(WHAT THE TASK REQUIRES)
Hunt for the word "resolution" across the entries below, copying each line that holds it.

┏━━

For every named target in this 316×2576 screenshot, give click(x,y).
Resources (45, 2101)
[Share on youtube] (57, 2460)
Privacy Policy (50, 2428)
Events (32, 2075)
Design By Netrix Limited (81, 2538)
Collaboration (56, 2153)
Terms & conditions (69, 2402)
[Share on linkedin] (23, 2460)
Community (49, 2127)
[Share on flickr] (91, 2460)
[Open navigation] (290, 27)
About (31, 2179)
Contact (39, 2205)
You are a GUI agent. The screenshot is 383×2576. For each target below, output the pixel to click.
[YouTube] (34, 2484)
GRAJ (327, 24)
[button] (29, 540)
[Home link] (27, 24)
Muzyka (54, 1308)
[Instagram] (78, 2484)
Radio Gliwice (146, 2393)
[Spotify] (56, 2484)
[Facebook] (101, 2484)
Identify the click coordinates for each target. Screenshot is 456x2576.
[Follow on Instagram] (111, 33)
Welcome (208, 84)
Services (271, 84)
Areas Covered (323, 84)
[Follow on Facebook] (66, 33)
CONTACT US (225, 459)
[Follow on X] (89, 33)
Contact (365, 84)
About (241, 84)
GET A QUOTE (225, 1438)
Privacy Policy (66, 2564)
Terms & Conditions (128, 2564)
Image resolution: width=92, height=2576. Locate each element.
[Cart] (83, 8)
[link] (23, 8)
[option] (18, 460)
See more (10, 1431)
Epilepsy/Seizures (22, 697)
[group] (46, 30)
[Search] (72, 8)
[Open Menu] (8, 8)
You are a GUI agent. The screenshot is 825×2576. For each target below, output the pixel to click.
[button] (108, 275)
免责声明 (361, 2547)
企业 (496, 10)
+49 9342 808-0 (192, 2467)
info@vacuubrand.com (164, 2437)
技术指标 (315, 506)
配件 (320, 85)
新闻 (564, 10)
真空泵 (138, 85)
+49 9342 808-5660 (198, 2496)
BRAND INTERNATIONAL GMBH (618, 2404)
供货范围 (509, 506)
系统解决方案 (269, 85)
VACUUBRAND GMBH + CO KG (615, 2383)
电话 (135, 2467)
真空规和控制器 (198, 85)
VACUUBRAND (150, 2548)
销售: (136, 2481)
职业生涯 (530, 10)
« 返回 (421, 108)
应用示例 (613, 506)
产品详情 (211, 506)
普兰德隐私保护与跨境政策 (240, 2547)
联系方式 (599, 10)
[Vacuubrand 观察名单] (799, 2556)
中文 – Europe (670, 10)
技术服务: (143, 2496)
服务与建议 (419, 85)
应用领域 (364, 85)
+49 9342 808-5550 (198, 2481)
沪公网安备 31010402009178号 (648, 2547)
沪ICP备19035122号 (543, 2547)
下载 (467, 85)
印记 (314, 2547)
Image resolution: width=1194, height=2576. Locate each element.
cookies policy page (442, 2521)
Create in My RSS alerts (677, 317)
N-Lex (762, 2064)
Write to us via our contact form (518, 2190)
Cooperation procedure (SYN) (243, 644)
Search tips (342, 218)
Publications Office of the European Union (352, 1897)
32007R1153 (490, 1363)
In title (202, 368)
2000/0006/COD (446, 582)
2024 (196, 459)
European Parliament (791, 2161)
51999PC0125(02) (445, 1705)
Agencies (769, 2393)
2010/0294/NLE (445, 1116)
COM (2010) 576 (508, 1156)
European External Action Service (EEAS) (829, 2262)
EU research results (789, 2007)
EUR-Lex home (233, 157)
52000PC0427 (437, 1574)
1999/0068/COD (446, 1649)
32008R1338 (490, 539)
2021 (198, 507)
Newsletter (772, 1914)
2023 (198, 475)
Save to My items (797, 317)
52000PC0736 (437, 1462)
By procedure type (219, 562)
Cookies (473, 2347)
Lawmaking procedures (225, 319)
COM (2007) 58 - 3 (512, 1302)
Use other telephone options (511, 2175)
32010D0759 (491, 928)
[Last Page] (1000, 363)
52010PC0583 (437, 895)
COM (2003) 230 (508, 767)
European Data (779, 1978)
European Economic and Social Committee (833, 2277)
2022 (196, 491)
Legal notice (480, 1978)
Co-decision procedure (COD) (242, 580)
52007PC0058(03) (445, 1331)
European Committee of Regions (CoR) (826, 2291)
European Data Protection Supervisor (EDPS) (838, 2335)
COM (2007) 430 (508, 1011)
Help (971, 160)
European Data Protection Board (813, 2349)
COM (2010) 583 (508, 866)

┗━━

(RESPONSE AREA)
Image resolution: width=92, height=2576. Locate each element.
Image resolution: width=1194, height=2576. Locate each element.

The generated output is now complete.